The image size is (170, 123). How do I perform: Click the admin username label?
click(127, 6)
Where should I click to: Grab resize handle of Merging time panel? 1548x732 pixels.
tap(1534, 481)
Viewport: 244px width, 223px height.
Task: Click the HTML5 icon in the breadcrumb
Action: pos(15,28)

= = = = = = =

→ DIRECTIONS FOR THIS TASK
The answer must be the line containing "Where should I" and every line after it to the end of the data, each set down exactly.

→ RESULT FOR THIS EXERCISE
Where should I click to: Grab resize handle of Merging time panel? 1548x732 pixels.
tap(1534, 481)
Viewport: 244px width, 223px height.
Task: Click the HTML5 icon in the breadcrumb
Action: pos(15,28)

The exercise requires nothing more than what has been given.